If the caller found the number on a search ad, for example, and that caller became a client, it was evidence that the ad was reaching the right potential customer base. With this insight, the law firm could shift marketing budgets to particularly well-performing ads and develop more of the same. By doing so, the firm experienced a 40 percent increase in conversions from all leads within a few months.

 

“A lot of companies don’t just get leads that take place on the Web,” Henry says. “Consumers often pick up the phone and call. It’s important to know where that lead originated in order to optimize marketing initiatives.”

The Tool: Constant Contact Toolkit

Price: Beginning at $45/month

The Small Business: The Buccini/Pollin Group 

The Industry: Real estate development

Email communication with customers is among the cheapest forms of marketing technology. Further, it remains impressively effective: According to a 2014 report by consultancy firm McKinsey & Co., email is nearly 40 times more effective at acquiring customers than Facebook and Twitter combined.

The Buccini/Pollin Group, a Wilmington, Delaware-based developer and manager of condominium projects, had been using email for sending simple follow-up thank-yous to prospective renters. However, Julia Mason, residential marketing manager for the company, saw an opportunity to build loyalty with customers by using the Constant Contact Toolkit.

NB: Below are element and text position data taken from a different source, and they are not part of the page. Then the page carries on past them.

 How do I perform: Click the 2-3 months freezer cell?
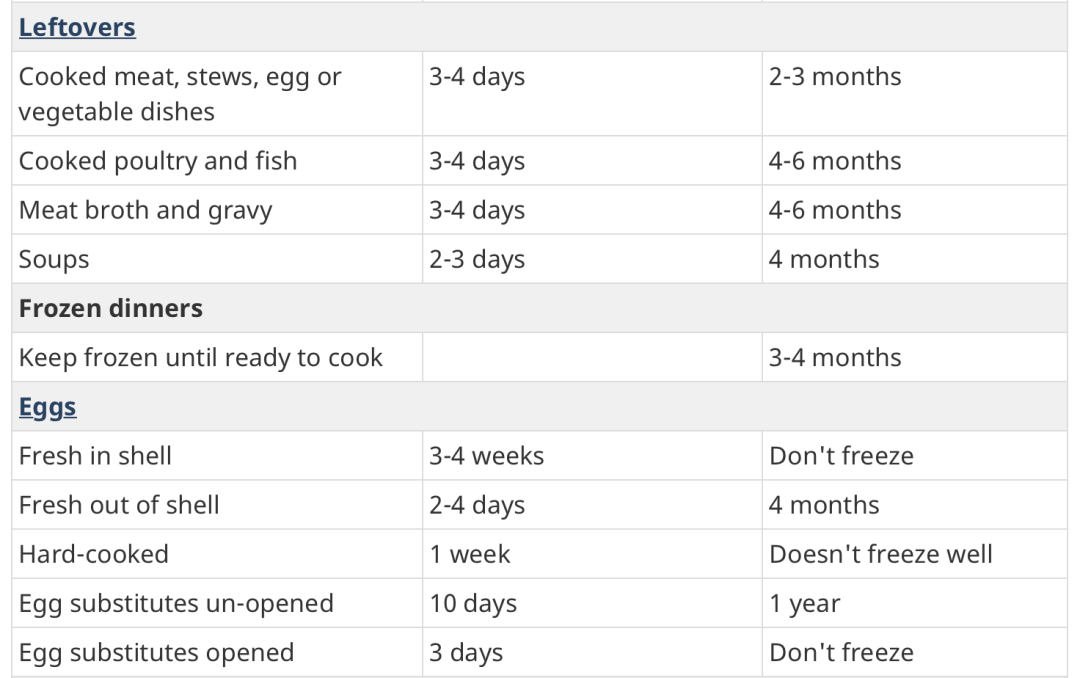(835, 77)
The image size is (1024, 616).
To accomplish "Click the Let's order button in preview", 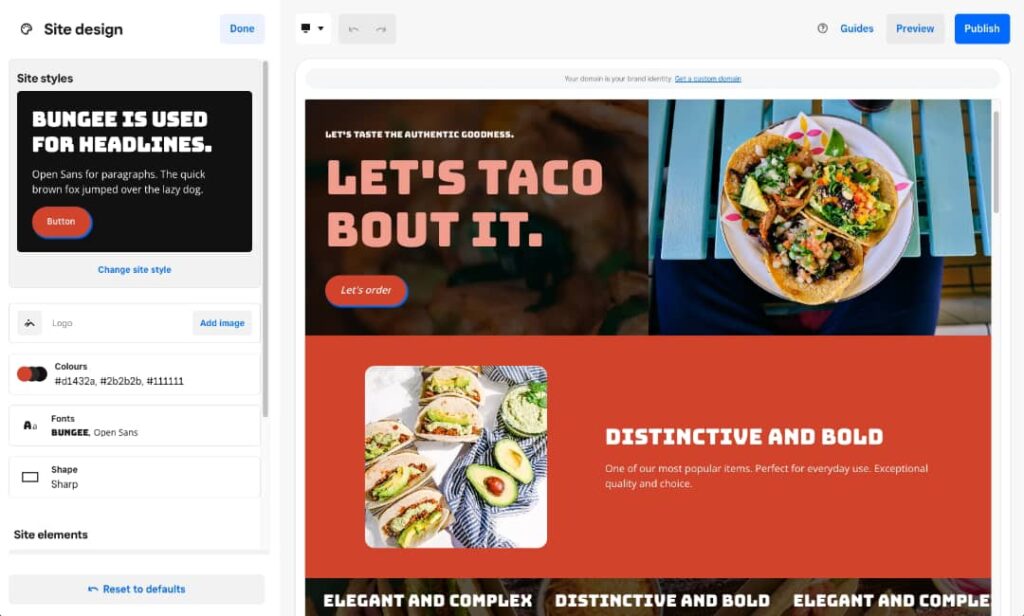I will point(366,291).
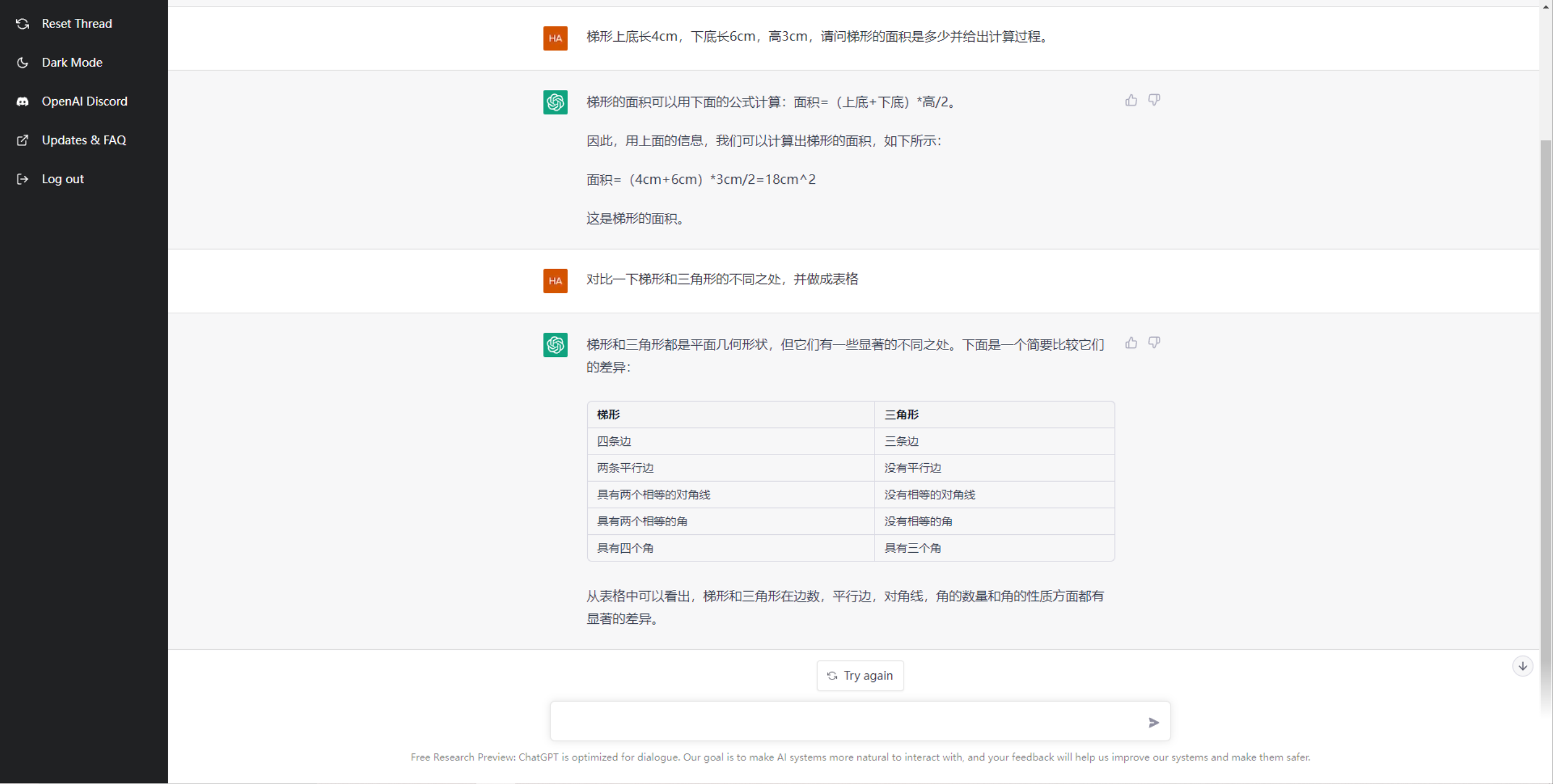Viewport: 1553px width, 784px height.
Task: Click thumbs up on trapezoid response
Action: (x=1131, y=100)
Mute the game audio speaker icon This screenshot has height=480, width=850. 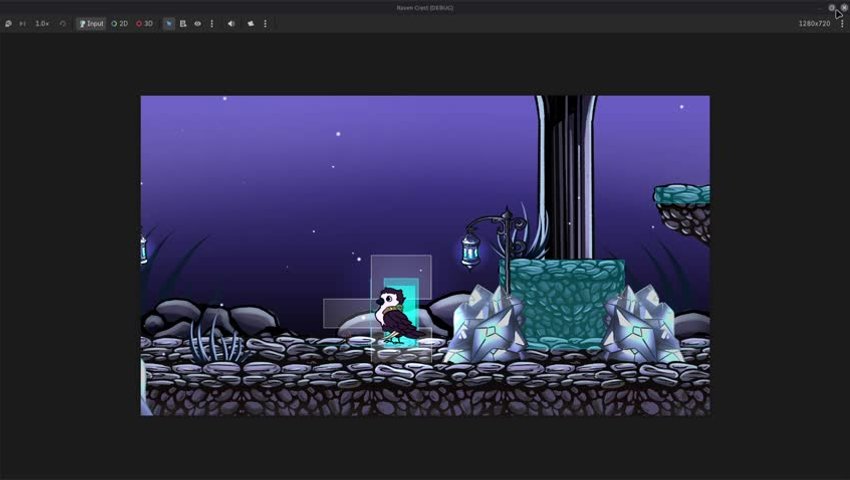(231, 24)
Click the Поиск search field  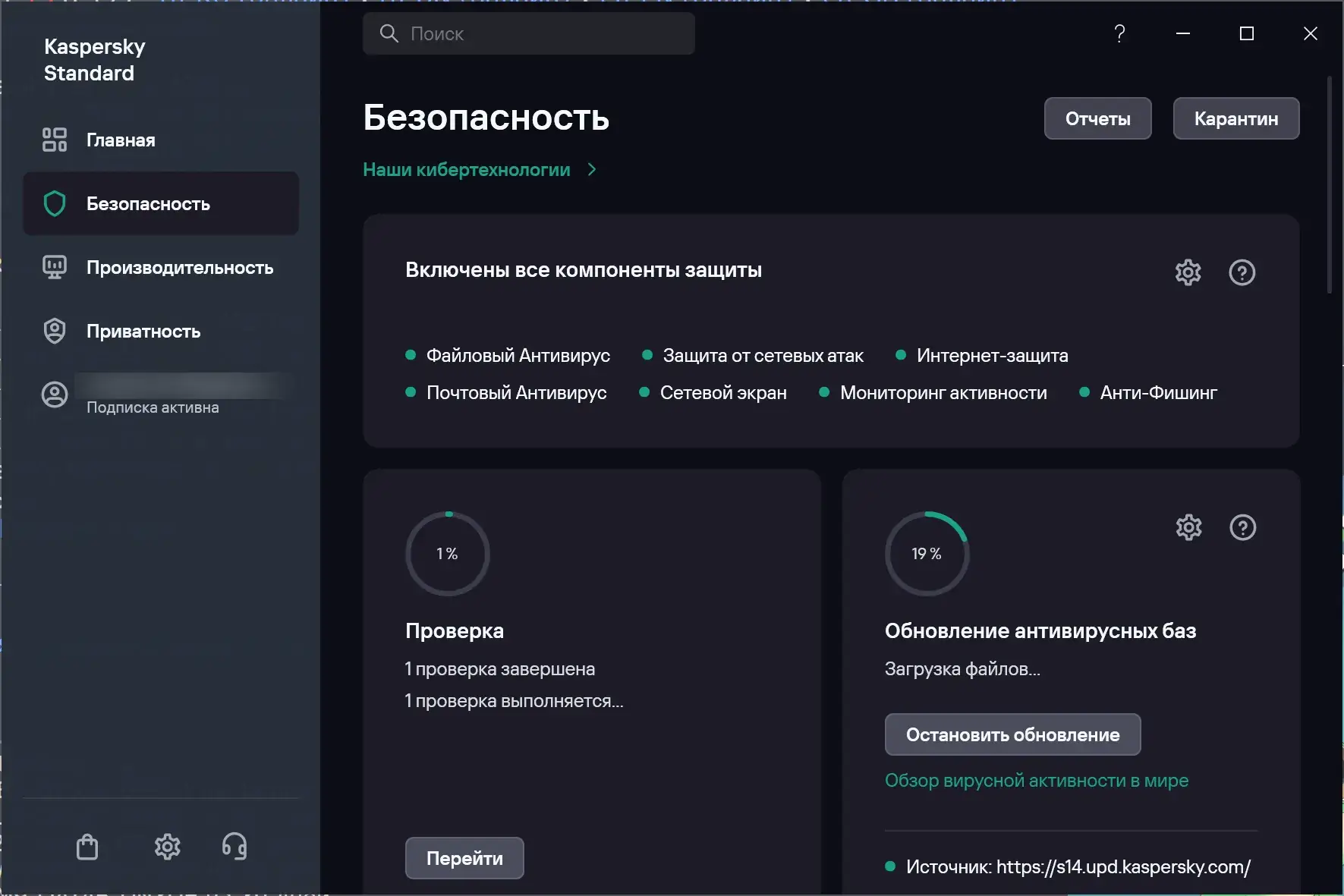[x=529, y=34]
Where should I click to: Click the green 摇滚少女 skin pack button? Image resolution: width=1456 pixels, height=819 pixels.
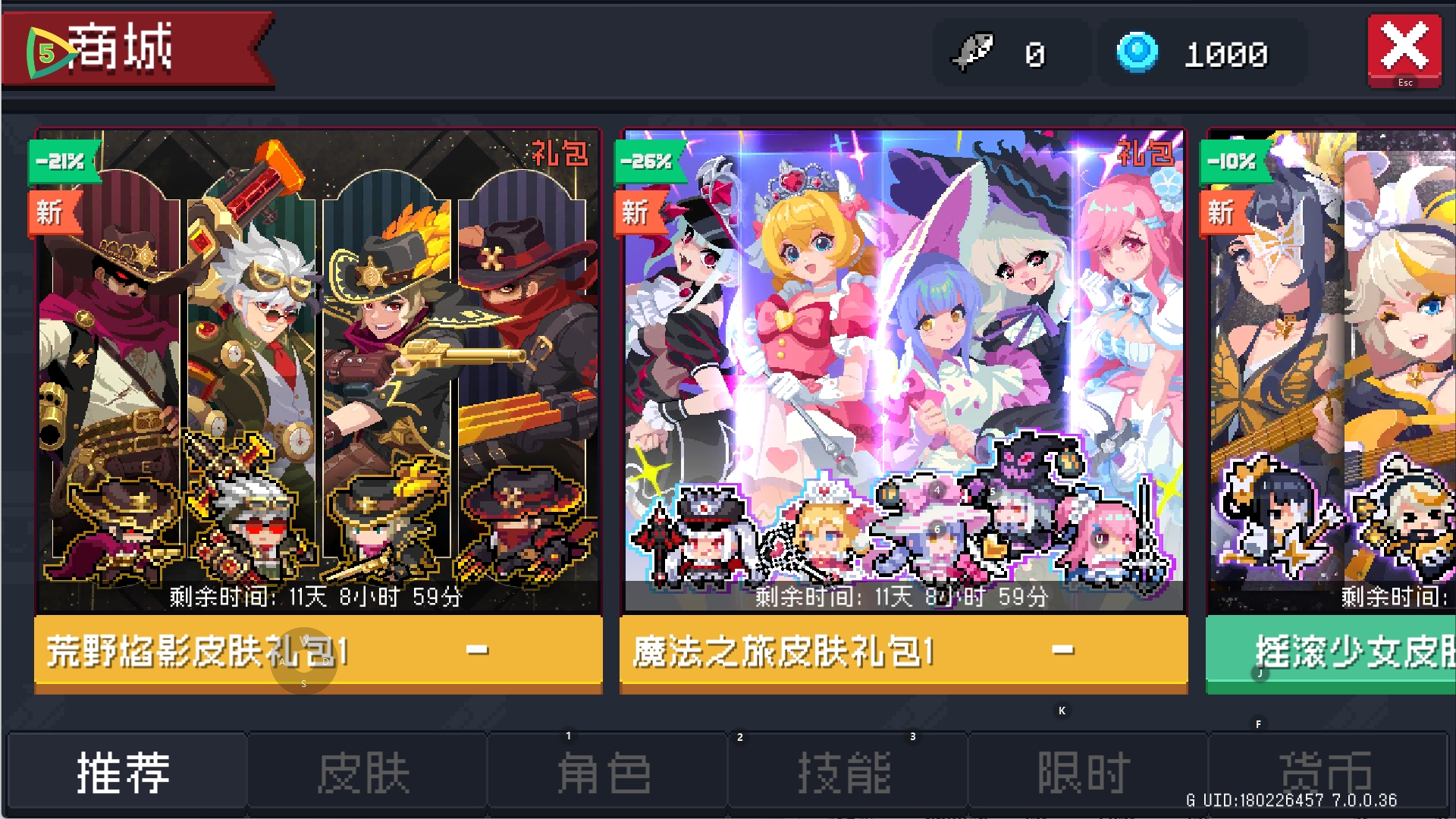[1331, 651]
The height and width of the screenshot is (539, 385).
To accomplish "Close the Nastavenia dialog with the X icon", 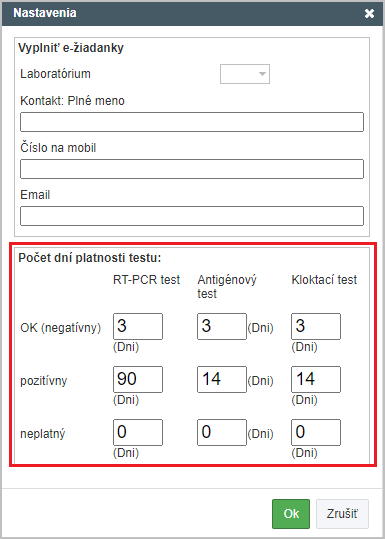I will tap(369, 14).
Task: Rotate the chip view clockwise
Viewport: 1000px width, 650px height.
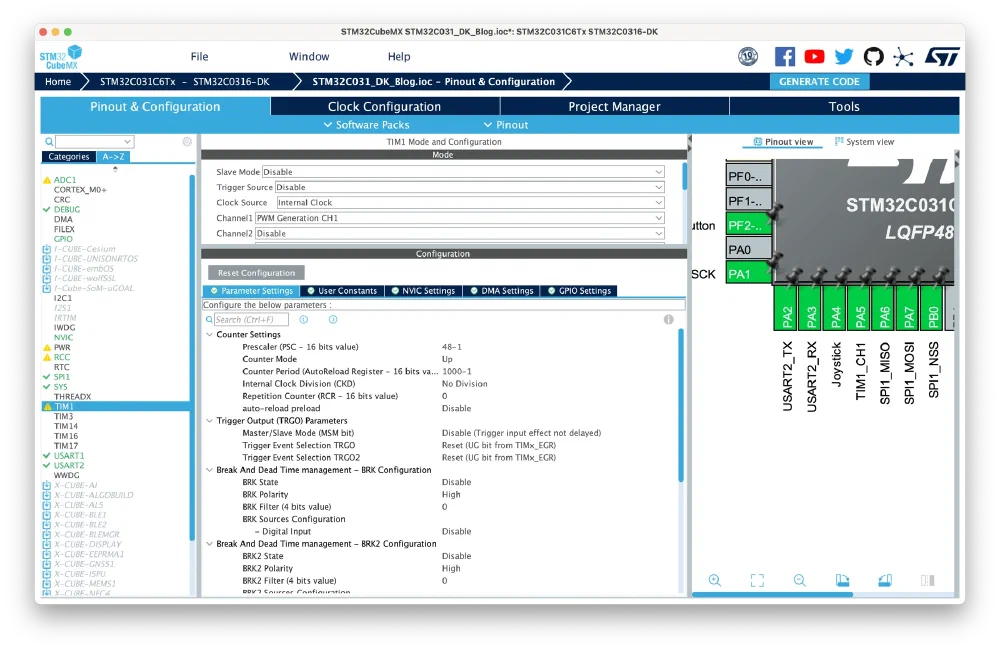Action: [842, 580]
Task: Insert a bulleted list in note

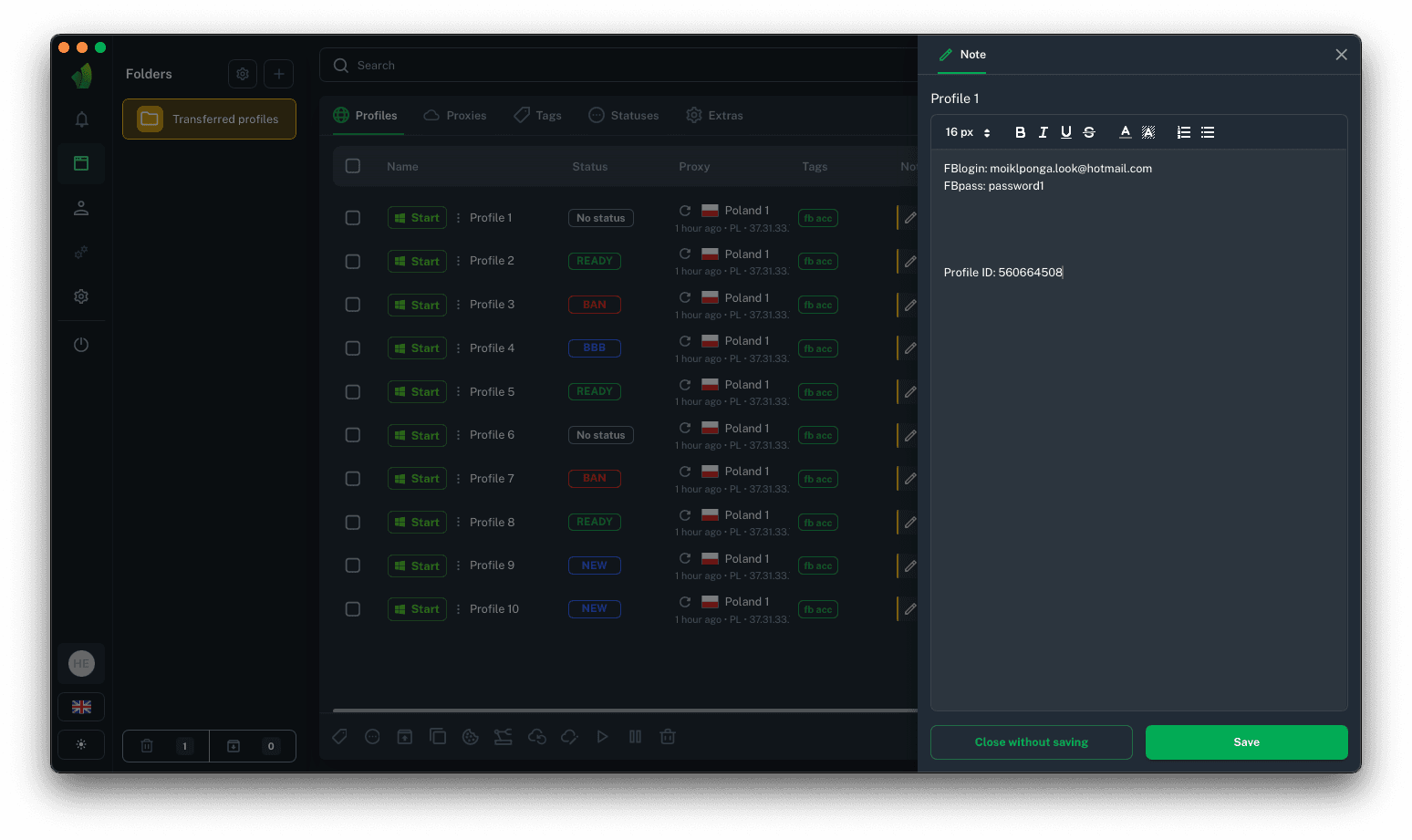Action: click(x=1208, y=132)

This marketing automation tool can create a centralized, email-based communications effort, including surveys and trackable events registration capabilities to help gauge resident sentiment and publicize communities’ amenities and activities.

“In response to queries from prospects, we’re reaching out on the individual site level,” Mason says of the company’s expanded email campaigns.

For example, Mason sends personal emails to each prospective renter, asking about his or her tour of the property and thanking each person for visiting. For condo residents, Mason develops surveys through the Constant Contact Toolkit and distributes them via the platform, which can track which residents open the emails and which respond to queries. It then automatically places this data into a report. The results inform the company how its customer service is performing and show the types of community activities that residents particularly enjoy. Mason also uses the Toolkit’s events registration capabilities to arrange community activities.

“When we hear from people who say they appreciate us reaching out to them, it makes all the difference in the world,” Mason says.

Because of its continuous series of emails, coordinated between sales associates and the central marketing office, the company saw 15 more approved applications for May 2014 than it did in the same month a year earlier.